**資料を探る**
(A) DNARについての文章から、「担当したのは私ではなく、東京グリーン法律事務所の梶浦明裕先生です。」で始まり「Not Attempt Resuscitation(DNAR)指示のあり方についての勧告」を発出しています。」で終わる部分をそのまま引用してください。
(B) DNARについての文章によると、一般社団法人日本集中治療医学会が発出している勧告の名称は何ですか?
(C) DNARについての文章を、最後の文の後から書き継いでください。

DNARを巡る裁判(報道)
担当したのは私ではなく、東京グリーン法律事務所の梶浦明裕先生です。
梶浦明裕先生はは、「DNARを巡る訴訟は過去にない。全国的にDNARを正しく理解し、同じような医療過誤が起きないようにしてほしい」と述べた、とのことです。
茨城新聞「JA茨城県厚生連を提訴 死亡男性遺族「医療ミス」」(2023年8月31日)御参照
誤嚥性肺炎については、予防、治療についての知見が集積されています。
AHA Guideline 2000は,蘇生に成功することがそう多くない中で蘇生のための処置を試みないことをDNAR(do not attempt resuscitation)としています。蘇生に成功する可能性が低くないときはDNARにはならないのです。
一般社団法人日本集中治療医学会は、「Do Not Attempt Resuscitation(DNAR)指示のあり方についての勧告」を発出しています。
「1. D NAR 指示は心停止時のみに有効である。心肺蘇生不開始以外は ICU 入室を含めて通常の医療・看護については別に議論すべきである。
2. DNAR 指示と終末期医療は同義ではない。DNAR指示にかかわる合意形成と終末期医療実践の合意形成はそれぞれ別個に行うべきである。

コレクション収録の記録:

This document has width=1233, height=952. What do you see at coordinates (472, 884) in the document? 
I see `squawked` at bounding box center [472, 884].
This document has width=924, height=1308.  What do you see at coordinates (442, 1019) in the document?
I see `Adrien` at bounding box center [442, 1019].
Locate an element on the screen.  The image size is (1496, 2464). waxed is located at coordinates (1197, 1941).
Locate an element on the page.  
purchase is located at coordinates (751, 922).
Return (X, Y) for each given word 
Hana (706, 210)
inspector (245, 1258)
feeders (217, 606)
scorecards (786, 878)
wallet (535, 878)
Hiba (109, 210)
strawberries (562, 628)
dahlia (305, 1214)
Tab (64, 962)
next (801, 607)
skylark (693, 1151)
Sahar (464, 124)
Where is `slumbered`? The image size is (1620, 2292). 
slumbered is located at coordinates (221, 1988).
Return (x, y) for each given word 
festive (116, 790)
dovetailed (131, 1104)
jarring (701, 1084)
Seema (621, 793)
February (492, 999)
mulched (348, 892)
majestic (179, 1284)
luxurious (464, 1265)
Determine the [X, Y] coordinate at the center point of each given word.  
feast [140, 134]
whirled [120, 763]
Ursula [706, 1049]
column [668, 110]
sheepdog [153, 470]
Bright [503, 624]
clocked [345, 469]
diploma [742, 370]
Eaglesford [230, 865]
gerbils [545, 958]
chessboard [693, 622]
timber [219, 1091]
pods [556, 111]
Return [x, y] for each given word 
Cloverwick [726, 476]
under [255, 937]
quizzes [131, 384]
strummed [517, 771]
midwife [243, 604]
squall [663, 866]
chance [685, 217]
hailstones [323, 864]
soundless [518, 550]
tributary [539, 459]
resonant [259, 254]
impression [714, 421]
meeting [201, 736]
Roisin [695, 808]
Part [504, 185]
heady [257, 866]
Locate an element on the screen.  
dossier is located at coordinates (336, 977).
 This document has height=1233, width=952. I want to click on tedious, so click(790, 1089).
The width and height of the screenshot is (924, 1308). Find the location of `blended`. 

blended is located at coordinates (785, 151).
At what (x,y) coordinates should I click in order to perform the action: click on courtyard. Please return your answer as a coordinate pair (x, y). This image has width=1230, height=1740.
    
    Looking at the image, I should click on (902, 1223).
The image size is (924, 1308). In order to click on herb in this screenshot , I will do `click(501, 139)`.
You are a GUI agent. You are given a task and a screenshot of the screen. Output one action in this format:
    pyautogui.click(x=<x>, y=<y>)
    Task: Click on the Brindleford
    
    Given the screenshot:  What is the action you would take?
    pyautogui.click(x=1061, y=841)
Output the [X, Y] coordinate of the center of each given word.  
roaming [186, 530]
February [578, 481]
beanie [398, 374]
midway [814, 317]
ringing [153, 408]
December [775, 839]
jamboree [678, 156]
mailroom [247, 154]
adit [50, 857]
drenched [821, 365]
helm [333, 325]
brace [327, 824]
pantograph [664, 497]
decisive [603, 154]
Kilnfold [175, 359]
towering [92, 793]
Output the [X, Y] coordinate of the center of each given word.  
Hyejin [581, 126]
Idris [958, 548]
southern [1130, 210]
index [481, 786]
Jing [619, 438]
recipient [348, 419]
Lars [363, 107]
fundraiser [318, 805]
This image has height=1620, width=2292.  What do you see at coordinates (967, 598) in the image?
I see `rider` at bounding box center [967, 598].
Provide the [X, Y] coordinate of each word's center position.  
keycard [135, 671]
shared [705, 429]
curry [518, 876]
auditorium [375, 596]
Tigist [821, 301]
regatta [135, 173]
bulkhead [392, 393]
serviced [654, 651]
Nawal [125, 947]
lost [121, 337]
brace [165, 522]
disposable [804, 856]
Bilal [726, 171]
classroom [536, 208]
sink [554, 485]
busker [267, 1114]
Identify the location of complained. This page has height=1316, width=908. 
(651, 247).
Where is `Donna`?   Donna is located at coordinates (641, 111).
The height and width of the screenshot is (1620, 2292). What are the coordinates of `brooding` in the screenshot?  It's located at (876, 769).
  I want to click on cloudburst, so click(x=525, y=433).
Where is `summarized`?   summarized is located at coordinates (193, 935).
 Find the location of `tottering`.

**回答**
(A)
担当したのは私ではなく、東京グリーン法律事務所の梶浦明裕先生です。
梶浦明裕先生はは、「DNARを巡る訴訟は過去にない。全国的にDNARを正しく理解し、同じような医療過誤が起きないようにしてほしい」と述べた、とのことです。
茨城新聞「JA茨城県厚生連を提訴 死亡男性遺族「医療ミス」」(2023年8月31日)御参照
誤嚥性肺炎については、予防、治療についての知見が集積されています。
AHA Guideline 2000は,蘇生に成功することがそう多くない中で蘇生のための処置を試みないことをDNAR(do not attempt resuscitation)としています。蘇生に成功する可能性が低くないときはDNARにはならないのです。
一般社団法人日本集中治療医学会は、「Do Not Attempt Resuscitation(DNAR)指示のあり方についての勧告」を発出しています。

(B) 「Do Not Attempt Resuscitation(DNAR)指示のあり方についての勧告」

(C)
3. DNAR 指示にかかわる合意形成は終末期医療ガイドラインに準じて行うべきである。
4. DNAR 指示の妥当性を患者と医療・ケアチームが繰り返して話し合い評価すべきである。
5. Partial DNAR 指示は行うべきではない。
6. DNAR 指示は「日本版 POLST―Physician Ordersfor Life Sustaining Treatment―(DNAR 指示を含む)」の「生命を脅かす疾患に直面している患者の医療処置(蘇生処置を含む)に関する医師による指示書」に準拠して行うべきではない。
7. DNAR 指示の実践を行う施設は,臨床倫理を扱う独立した病院倫理委員会を設置するよう推奨する。」
日本ではDNARを誤解している医療者も少なくないようなので、この裁判に注目したいと思います。